Editorial
O que o ministro Bresser Pereira transmitiu, durante encontro com prefeitos e vereadores eleitos do PSDB, em Campo Mourão, é pura e simplesmente uma lição de economia doméstica, que deveria fazer parte das primeiras preocupações de qualquer administrador. Pôr ordem na casa, é fundamental para uma boa administração, disse o ministro. É o conselho mais óbvio que se poderia dar. Entretanto, como a grande maioria não percebe o óbvio e como persiste a errônea mentalidade de que os órgãos públicos devem funcionar como coração de mãe, atendendo a tudo e a todos, a lição do ministro é mais que oportuna e serve a todos quantos recebem um mandato.
A mentalidade segundo a qual os organismos públicos (federal, estaduais e municipais) devem gastar à vontade, sem qualquer limite, é anterior à época da inflação absurda dos anos recentes. Ela vem mesmo desde o Brasil Colônia, período em que a única atividade aceitável para os nobres era um serviço público, uma forma de manter o sustento sem qualquer obrigação de dar a contrapartida. O Brasil se tornou independente, mas a idéia persistiu, continuando também ao longo da República. O governo era quase que um tipo de filho pródigo, a esbanjar continuamente os recursos, sem maiores preocupações. Ademais, como se sabe, prefeituras, governos de Estado ou a União não podem falir. Quanto ao governo central, ainda tem vantagem adicional: pode emitir dinheiro para cobrir suas despesas ou jogar títulos no mercado. Claro que tudo isto deteriora a economia, pressiona a coletividade, leva ao descalabro, mas tem sido difícil fazer passar esta simples lição ao entendimento dos chamados administradores públicos.
O diagnóstico feito para a economia brasileira por todos quantos entendem do assunto foi sempre este: na raiz dos males nacionais estava exatamente o abuso dos governantes, o déficit permanente que pressionava todos os outros valores. Quando se lançou o atual plano de estabilização da economia, no último ano do Governo Itamar Franco, estava na base de tudo, como condição imprescindível ao êxito pleno do programa, o zeramento do déficit público. Tudo o mais era (como de fato foi) importante, mas sem o fim do déficit, o plano não teria como se manter ao longo do tempo.

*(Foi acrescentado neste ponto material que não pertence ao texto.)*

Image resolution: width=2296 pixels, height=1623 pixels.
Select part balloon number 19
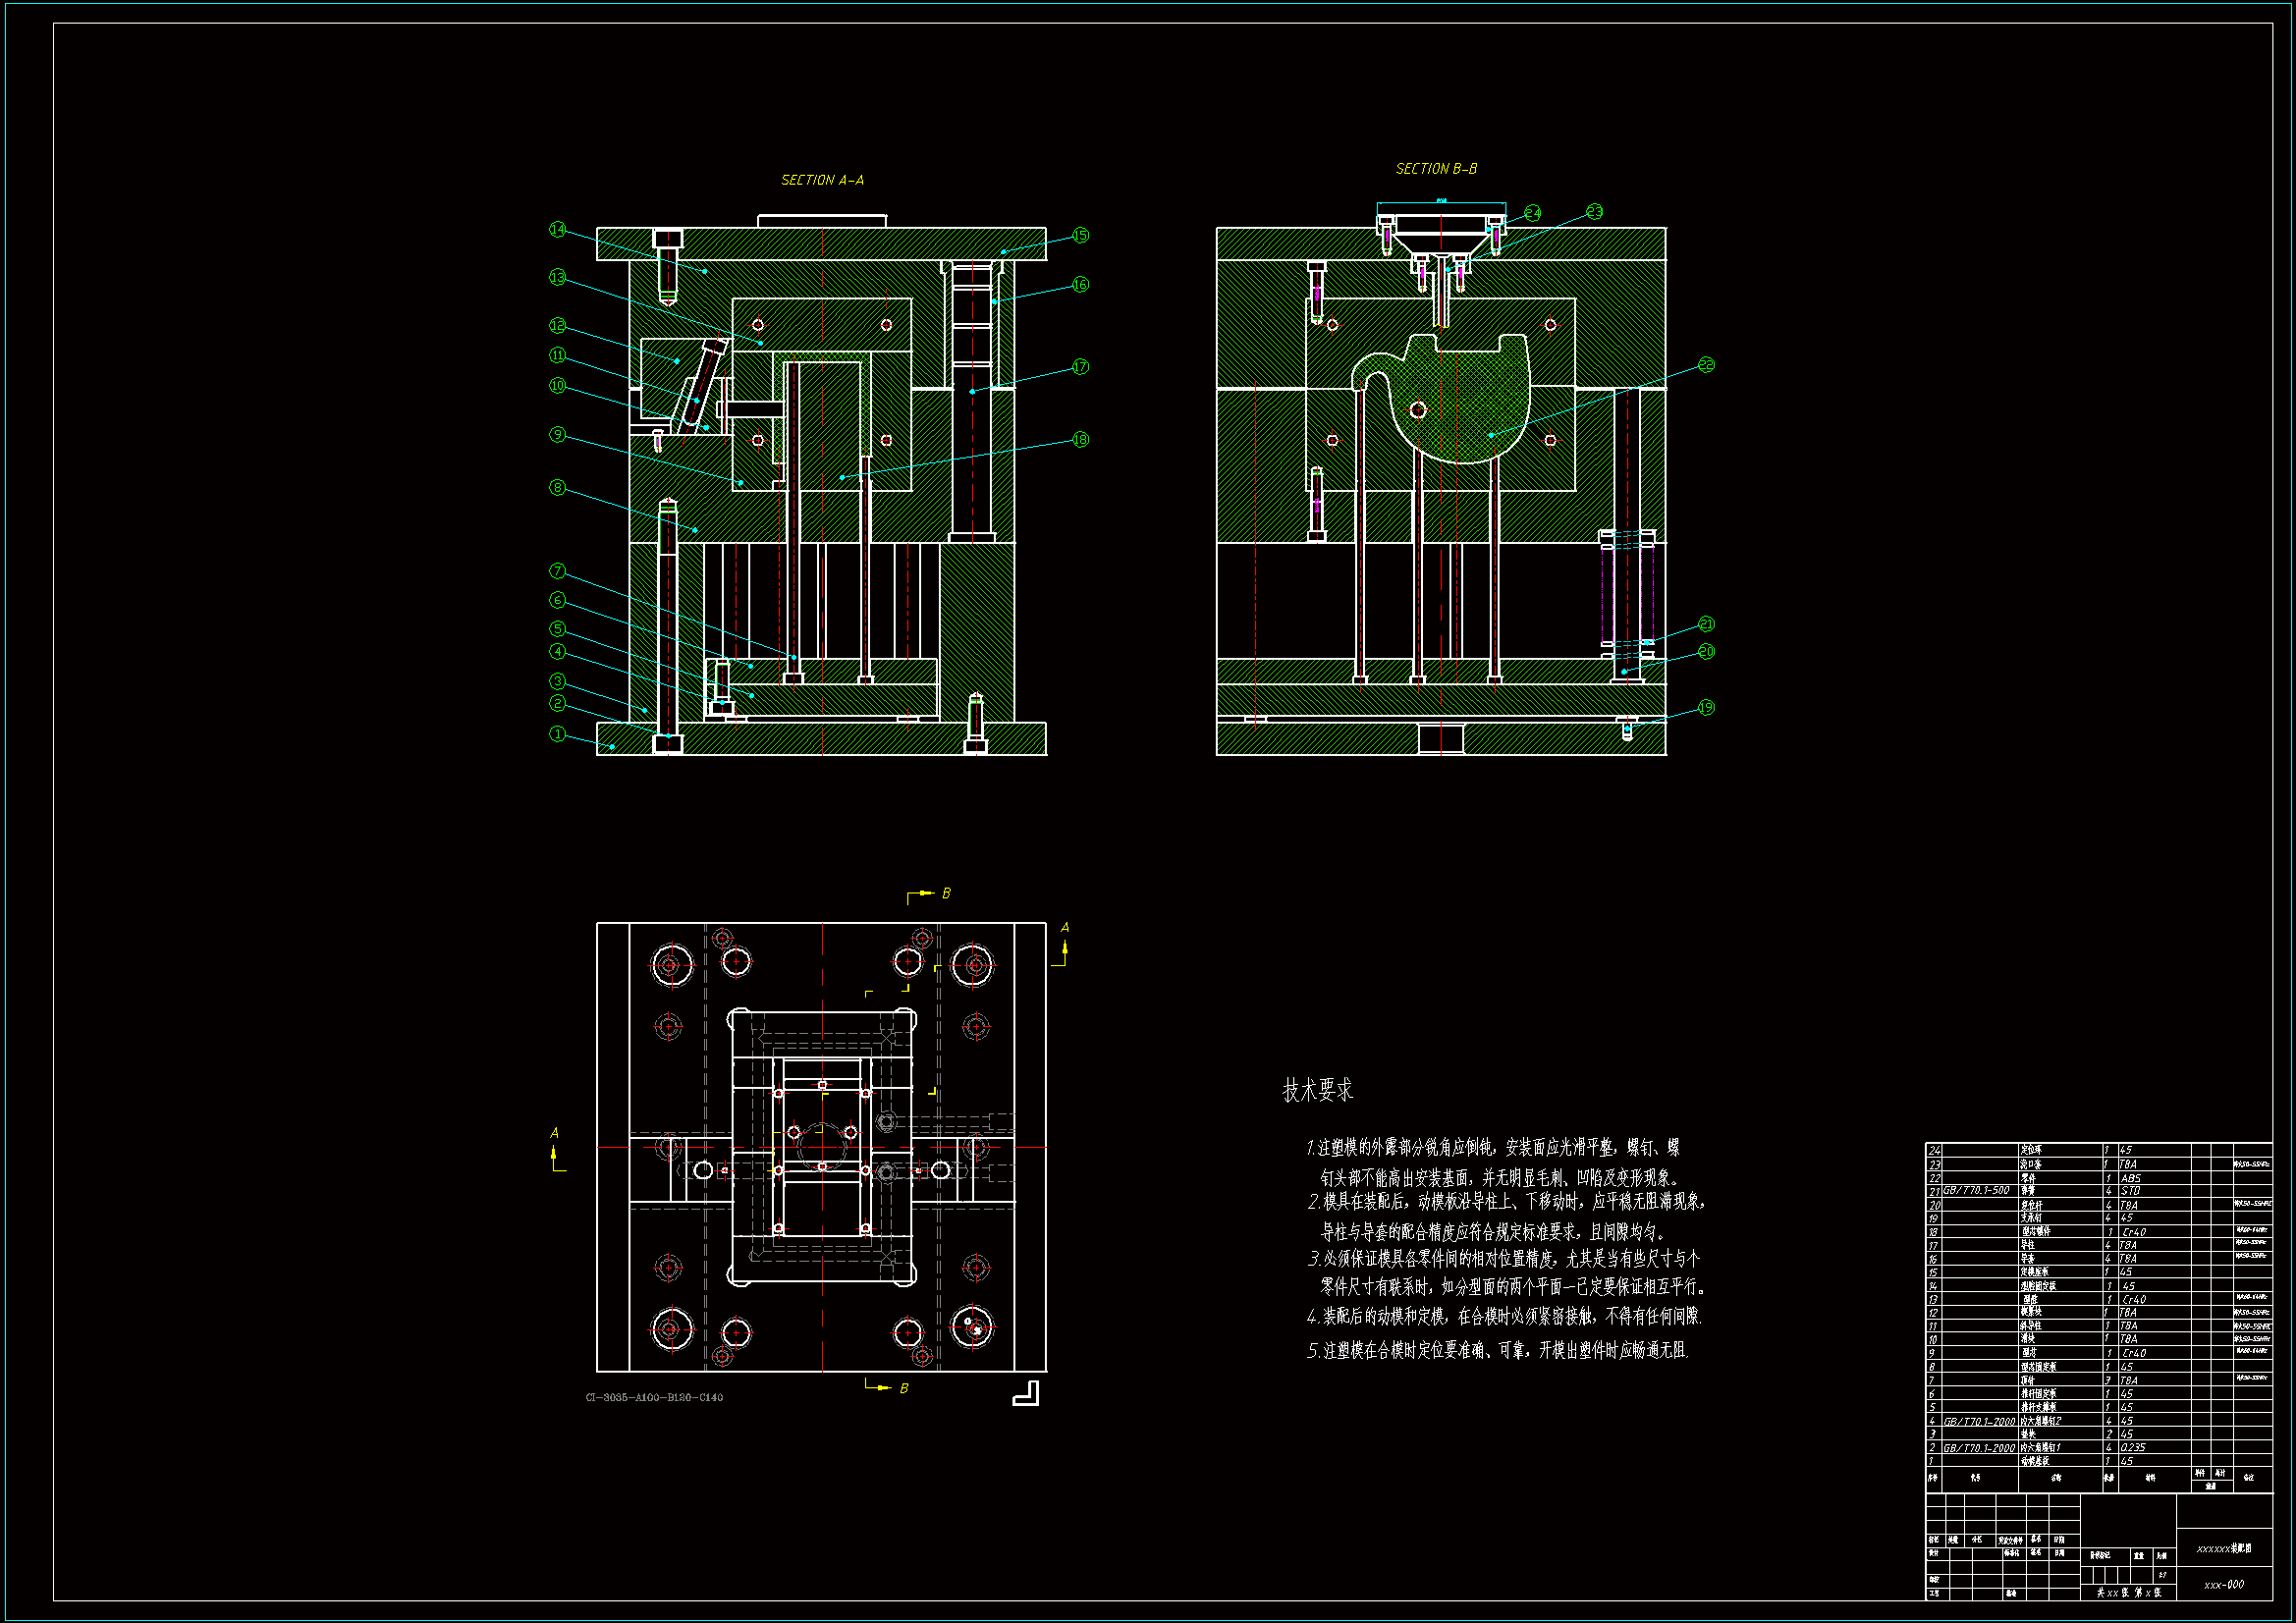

Este continua a ser, ainda agora, o grande desafio. Governantes viciados, como todos os outros, com a escalada inflacionária, enfrentaram maiores dificuldades para se adequar aos novos tempos. Entretanto, persiste e se amplia o desafio. Os governos federal e estaduais que emergiram logo depois do lançamento do real, infelizmente, não conseguiram até agora atender a este imperativo. Há causas conhecidas, como a falta da realização das reformas estruturais exigidas pelo próprio programa. Há também a persistência das velhas práticas, a onerar governos e a pressionar os erários públicos.
Agora, novos prefeitos vão assumir, já vivendo em outro clima econômico. E é imperioso que percebam a importância da tão simples lição apresentada pelo ministro da Administração aos prefeitos (principalmente) e vereadores eleitos. É vital para os municípios e para o próprio país que estas novas administrações comecem dentro desta ótica. A mentalidade da gastança irresponsável precisa ser banida, inclusive como imperativo para a própria sequência do projeto econômico, que conta hoje com o apoio inconteste do povo. Os novos prefeitos têm a missão e até a responsabilidade de iniciar uma nova era na vida pública nacional. Levando a sério esta principal responsabilidade, não apenas corresponderão às esperanças do povo, mas darão um exemplo político necessário neste momento.